Significance of Fish Kills to Human Health and Climate Change

The possibility that toxins produced by K. brevis, Microcystis aeruginosa, Pfiesteria, and/or other phytoplankton might affect human health either directly by exposure in the environment or indirectly by consumption through fish or shellfish has been a public concern. The US EPA (1999) stated that “There is no evidence that shows that people can get sick from eating fish or shellfish that have been caught in coastal waters that contain toxic Pfiesteria piscicida,” but it goes on to warn that to be safe, people should avoid eating fish with lesions. Similar such warnings are posted by other agencies (e.g., TPWD) for this and other toxin-induced fish deaths. However, public awareness remains limited.
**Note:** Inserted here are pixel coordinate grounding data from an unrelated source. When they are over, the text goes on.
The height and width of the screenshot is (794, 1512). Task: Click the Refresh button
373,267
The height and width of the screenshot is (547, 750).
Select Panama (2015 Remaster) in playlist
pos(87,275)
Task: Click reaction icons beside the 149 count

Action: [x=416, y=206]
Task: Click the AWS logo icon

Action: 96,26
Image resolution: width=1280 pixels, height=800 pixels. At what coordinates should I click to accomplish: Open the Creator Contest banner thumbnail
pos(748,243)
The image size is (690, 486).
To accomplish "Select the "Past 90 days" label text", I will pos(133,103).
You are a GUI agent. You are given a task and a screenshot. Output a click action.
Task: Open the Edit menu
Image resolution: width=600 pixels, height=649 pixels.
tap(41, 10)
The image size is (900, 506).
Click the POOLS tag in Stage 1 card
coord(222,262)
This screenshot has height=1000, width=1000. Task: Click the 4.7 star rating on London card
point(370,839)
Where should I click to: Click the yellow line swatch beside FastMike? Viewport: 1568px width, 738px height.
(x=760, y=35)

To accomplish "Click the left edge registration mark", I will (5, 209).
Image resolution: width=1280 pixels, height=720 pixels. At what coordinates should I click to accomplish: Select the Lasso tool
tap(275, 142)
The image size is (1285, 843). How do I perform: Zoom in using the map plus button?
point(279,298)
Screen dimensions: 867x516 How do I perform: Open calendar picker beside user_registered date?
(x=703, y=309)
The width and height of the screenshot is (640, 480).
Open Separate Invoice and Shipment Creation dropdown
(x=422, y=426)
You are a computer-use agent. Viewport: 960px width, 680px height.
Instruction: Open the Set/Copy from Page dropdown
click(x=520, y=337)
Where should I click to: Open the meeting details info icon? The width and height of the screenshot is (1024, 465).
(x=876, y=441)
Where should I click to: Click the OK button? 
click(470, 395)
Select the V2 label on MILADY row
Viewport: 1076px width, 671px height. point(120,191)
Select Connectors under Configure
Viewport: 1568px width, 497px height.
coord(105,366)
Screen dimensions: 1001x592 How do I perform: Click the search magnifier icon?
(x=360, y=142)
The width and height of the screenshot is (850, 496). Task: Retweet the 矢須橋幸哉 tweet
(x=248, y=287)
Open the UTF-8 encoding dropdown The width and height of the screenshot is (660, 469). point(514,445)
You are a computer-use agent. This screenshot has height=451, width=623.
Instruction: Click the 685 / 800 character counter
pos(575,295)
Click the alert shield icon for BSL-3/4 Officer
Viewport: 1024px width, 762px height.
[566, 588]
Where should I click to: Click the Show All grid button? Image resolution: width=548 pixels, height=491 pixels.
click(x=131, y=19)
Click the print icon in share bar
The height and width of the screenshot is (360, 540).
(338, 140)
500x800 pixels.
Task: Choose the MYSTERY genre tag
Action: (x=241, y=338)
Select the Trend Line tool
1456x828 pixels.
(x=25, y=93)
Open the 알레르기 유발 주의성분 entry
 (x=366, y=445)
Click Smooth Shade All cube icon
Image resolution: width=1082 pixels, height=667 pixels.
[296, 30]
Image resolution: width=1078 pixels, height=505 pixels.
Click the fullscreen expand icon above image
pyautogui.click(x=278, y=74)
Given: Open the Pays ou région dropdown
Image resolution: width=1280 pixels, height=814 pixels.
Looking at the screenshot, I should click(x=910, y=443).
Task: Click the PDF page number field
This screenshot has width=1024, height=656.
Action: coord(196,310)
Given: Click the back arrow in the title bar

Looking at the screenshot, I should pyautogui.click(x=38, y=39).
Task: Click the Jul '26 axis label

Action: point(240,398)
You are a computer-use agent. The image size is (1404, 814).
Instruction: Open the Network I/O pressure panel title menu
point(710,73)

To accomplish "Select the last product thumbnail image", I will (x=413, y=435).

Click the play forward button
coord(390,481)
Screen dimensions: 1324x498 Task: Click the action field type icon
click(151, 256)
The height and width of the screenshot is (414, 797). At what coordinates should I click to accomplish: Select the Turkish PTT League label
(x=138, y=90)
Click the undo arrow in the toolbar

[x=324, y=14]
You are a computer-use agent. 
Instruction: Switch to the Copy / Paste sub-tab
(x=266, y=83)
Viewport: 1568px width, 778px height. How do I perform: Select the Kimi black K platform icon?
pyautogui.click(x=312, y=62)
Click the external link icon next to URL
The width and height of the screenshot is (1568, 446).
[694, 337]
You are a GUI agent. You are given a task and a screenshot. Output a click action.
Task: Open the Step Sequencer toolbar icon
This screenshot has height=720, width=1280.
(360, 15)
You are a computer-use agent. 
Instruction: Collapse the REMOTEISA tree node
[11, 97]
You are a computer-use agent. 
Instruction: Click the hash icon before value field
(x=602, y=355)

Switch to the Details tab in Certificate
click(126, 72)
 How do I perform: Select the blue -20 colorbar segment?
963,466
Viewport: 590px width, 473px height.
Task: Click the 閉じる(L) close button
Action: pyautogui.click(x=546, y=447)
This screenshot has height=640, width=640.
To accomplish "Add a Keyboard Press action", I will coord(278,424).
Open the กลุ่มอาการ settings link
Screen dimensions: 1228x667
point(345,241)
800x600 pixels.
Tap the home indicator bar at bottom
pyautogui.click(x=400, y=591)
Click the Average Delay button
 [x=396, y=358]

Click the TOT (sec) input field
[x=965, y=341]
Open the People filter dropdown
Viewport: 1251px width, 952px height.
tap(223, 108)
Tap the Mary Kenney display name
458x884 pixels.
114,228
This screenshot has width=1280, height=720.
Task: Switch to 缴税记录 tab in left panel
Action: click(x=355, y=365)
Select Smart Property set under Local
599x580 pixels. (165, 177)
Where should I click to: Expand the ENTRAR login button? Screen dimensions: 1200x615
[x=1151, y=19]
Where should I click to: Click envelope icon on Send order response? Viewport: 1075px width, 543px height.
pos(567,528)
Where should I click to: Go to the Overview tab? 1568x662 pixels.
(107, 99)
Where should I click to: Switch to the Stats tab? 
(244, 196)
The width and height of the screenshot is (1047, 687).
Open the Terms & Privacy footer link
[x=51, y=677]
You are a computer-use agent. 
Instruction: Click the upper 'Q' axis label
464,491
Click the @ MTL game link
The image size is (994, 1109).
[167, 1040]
An understanding of climate influences on fisheries and ecosystems requires an evaluation of the thermal limits of resident species and their ability to cope with changing temperatures. Pörtner and Knust (2007) found that there is a mismatch between fisheries demand for oxygen and the capacity of ecosystems to supply sufficient oxygen. Although the reduction in nocturnal DO levels is in itself not normally lethal, enhanced eutrophication and other anthropogenic impacts, concurrent with warmer waters which carry less DO, will likely lead to lowered aerobic fish performance (Breitburg 2002; Franco et al. 2002; Tuvikene et al. 2002). If prolonged, this may lead to relocation of fish to cooler waters and/or extinction.

Conclusion

Coastal areas are home to more than 53% of the US population, despite comprising only 17% of the land mass (UNEP 1991; NRC 2000). In addition, coasts of the USA are a source of valuable commodities. Thirty-one percent of the gross national product and 85% of commercially harvested fish are dependent on estuarine habitats (Benson and Summers 2002). For states such as Texas, where the combination of physical, climatic, and anthropogenic factors will conflict with expected population growth (TWDB 2007), fish kills remain a serious concern. Further increases in nutrient loading into coastal waters can be expected, since it is unlikely that construction of sewage treatment facilities will keep up with rapid population growth in coastal population centers (Eric Wilson, personal communication). Second, the use of fertilizers, loss of wetlands and riparian areas coincident with the increased release of nitrogen oxides into the atmosphere will further enhance eutrophication. While habitat protection is recognized as important, the links between habitat quality and fish population responses remain largely unclear. The results of this study provide a basis for understanding the major sources, causes, and consequences of fish kills in Texas bays and estuaries, particularly Galveston Bay. Understanding the relationships between these parameters is an important basis for developing effective policy which in turn is crucial for present and future attempts to protect and enhance our coastal and estuarine environments.